Stored records:
- - - - - - -

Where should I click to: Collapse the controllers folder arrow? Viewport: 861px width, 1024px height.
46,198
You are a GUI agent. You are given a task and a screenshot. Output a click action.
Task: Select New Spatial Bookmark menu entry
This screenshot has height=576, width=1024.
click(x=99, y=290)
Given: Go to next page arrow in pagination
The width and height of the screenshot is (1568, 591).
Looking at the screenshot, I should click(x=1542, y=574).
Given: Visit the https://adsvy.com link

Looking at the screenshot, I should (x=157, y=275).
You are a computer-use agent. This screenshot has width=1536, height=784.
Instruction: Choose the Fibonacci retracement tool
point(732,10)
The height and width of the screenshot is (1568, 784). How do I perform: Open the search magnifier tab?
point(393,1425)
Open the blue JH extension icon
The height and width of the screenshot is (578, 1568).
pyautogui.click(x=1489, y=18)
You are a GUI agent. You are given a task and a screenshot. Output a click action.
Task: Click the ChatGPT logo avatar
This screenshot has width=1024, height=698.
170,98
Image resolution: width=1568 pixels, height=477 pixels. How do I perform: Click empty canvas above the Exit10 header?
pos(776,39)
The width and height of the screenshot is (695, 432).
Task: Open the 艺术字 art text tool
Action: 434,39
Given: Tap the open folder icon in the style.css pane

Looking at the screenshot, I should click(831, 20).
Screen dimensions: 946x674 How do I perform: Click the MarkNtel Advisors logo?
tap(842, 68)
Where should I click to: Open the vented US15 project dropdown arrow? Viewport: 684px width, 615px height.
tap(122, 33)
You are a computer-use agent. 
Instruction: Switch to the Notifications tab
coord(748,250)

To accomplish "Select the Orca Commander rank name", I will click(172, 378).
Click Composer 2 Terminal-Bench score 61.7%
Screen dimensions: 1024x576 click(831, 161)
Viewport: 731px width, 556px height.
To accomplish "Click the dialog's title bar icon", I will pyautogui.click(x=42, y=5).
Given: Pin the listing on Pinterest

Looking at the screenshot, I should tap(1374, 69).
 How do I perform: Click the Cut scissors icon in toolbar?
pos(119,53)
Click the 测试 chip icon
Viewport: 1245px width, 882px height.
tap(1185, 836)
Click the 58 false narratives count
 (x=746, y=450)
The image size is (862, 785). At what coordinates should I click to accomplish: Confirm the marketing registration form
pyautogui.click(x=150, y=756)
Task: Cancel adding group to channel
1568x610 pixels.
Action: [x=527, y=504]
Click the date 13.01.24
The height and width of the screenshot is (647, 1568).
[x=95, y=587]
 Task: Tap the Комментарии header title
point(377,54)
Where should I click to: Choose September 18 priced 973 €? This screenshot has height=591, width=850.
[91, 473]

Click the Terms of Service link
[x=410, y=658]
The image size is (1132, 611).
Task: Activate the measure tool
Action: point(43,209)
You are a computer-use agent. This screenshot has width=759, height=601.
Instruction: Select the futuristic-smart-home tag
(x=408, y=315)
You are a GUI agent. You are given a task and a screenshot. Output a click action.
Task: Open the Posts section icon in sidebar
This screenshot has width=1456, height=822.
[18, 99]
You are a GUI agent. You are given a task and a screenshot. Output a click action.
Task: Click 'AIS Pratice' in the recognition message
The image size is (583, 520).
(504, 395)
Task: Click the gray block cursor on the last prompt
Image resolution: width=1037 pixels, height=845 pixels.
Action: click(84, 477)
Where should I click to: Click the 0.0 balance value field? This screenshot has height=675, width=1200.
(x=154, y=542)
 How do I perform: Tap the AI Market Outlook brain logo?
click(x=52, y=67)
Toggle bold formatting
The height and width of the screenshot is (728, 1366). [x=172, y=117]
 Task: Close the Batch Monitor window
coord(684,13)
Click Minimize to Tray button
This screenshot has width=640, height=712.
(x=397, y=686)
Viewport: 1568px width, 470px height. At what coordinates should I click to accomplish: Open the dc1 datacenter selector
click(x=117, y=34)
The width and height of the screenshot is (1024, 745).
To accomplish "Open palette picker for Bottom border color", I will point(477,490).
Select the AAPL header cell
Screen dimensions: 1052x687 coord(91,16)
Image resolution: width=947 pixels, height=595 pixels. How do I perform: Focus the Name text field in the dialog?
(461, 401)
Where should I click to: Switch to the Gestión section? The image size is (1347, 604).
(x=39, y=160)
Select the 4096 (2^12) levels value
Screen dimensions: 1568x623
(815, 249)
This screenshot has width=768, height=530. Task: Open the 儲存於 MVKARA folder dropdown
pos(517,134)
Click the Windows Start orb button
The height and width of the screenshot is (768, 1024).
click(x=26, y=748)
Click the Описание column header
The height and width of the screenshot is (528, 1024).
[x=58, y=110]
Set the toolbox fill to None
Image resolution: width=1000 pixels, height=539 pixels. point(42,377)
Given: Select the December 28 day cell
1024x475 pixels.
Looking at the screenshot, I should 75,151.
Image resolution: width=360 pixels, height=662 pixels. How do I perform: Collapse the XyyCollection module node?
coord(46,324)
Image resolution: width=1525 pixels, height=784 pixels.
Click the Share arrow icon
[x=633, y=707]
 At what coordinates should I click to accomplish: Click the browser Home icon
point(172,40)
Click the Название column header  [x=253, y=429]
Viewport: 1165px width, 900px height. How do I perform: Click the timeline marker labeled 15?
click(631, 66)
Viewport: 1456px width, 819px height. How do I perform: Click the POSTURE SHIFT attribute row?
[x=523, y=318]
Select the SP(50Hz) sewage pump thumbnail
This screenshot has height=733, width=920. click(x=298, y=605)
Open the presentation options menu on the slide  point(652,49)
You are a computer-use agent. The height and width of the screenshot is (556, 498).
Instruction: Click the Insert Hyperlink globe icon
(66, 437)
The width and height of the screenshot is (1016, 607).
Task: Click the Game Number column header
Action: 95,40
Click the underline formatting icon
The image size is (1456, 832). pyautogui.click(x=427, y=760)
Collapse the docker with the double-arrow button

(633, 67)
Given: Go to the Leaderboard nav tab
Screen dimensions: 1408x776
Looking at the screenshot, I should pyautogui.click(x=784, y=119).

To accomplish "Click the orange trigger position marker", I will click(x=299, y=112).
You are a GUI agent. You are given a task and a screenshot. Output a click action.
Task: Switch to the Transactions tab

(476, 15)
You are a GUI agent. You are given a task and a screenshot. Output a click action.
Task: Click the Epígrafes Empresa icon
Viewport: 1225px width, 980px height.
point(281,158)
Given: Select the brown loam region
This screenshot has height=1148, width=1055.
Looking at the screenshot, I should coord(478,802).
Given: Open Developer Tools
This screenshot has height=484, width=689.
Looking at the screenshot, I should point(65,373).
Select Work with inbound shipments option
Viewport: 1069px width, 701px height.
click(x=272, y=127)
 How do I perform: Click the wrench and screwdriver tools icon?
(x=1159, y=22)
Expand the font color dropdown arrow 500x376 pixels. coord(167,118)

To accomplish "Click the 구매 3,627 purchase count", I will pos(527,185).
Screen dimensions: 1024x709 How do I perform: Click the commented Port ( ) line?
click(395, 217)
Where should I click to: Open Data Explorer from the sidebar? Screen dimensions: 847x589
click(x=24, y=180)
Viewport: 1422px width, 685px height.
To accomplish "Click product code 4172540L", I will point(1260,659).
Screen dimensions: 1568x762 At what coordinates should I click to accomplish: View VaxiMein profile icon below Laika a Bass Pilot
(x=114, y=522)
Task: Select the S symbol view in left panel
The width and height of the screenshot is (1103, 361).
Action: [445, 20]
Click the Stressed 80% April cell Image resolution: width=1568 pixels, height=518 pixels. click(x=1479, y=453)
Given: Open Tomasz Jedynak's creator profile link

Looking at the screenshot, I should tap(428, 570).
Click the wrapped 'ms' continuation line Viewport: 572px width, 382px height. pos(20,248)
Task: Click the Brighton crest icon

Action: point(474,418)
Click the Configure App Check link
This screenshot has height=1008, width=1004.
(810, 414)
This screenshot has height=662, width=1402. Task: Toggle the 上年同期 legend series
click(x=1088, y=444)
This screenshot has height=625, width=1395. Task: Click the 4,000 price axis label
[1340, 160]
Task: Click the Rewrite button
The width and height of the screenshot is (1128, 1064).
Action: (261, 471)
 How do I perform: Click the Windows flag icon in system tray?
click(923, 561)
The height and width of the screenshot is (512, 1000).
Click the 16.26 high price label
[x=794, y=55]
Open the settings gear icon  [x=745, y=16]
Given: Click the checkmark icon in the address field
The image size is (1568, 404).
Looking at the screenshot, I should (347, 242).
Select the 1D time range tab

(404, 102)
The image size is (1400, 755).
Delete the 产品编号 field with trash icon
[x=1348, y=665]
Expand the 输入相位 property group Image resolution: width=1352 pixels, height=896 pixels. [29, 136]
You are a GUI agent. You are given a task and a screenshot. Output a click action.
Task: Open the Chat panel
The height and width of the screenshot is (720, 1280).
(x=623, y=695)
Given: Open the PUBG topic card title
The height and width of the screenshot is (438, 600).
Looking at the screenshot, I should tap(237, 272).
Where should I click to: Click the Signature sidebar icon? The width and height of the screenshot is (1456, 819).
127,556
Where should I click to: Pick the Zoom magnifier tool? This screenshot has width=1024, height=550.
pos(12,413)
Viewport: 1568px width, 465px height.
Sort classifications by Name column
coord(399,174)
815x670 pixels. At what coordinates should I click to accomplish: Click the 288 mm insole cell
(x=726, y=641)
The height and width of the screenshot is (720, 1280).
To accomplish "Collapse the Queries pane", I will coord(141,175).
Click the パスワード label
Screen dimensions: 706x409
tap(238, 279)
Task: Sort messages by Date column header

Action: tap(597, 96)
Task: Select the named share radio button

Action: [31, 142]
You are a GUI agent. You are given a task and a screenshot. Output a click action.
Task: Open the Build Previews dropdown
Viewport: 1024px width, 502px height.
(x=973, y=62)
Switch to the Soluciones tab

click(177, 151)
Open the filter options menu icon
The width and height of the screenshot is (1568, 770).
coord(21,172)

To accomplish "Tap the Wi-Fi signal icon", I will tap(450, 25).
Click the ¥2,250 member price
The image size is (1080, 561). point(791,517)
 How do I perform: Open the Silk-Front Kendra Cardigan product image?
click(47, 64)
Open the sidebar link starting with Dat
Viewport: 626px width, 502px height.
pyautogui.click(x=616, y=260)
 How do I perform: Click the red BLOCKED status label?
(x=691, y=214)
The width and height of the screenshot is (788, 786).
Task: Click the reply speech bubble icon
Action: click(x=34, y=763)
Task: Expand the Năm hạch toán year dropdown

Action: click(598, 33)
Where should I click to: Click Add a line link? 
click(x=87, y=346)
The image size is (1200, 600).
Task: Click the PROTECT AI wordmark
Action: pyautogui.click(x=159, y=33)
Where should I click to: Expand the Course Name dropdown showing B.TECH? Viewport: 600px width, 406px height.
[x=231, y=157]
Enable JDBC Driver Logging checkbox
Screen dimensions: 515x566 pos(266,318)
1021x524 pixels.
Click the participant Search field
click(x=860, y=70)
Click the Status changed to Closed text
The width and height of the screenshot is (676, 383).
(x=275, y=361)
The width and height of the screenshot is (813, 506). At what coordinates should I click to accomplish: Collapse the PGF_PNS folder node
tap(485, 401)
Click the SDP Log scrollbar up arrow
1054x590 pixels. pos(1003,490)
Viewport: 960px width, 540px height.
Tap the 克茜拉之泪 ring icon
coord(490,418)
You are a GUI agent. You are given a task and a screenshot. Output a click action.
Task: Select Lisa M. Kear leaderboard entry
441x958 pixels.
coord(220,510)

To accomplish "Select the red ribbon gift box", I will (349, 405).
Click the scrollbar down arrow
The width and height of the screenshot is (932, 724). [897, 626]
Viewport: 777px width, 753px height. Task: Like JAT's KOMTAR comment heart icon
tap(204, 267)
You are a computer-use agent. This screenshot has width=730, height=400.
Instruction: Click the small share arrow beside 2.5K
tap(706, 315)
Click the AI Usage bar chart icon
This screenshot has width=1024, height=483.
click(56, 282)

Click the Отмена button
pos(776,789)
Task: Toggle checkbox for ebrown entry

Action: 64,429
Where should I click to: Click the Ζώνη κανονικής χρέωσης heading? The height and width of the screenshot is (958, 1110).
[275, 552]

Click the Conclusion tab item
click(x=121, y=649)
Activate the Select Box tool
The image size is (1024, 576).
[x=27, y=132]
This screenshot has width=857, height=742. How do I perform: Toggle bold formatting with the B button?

- - - - - - -

The required output is the stretch of entries above from the line containing "Task: Tap the Комментарии header title" through the line containing "Task: Open the Posts section icon in sidebar", reproduced exactly.

 Task: Tap the Комментарии header title
point(377,54)
Where should I click to: Choose September 18 priced 973 €? This screenshot has height=591, width=850.
[91, 473]

Click the Terms of Service link
[x=410, y=658]
The image size is (1132, 611).
Task: Activate the measure tool
Action: point(43,209)
You are a computer-use agent. This screenshot has width=759, height=601.
Instruction: Select the futuristic-smart-home tag
(x=408, y=315)
You are a GUI agent. You are given a task and a screenshot. Output a click action.
Task: Open the Posts section icon in sidebar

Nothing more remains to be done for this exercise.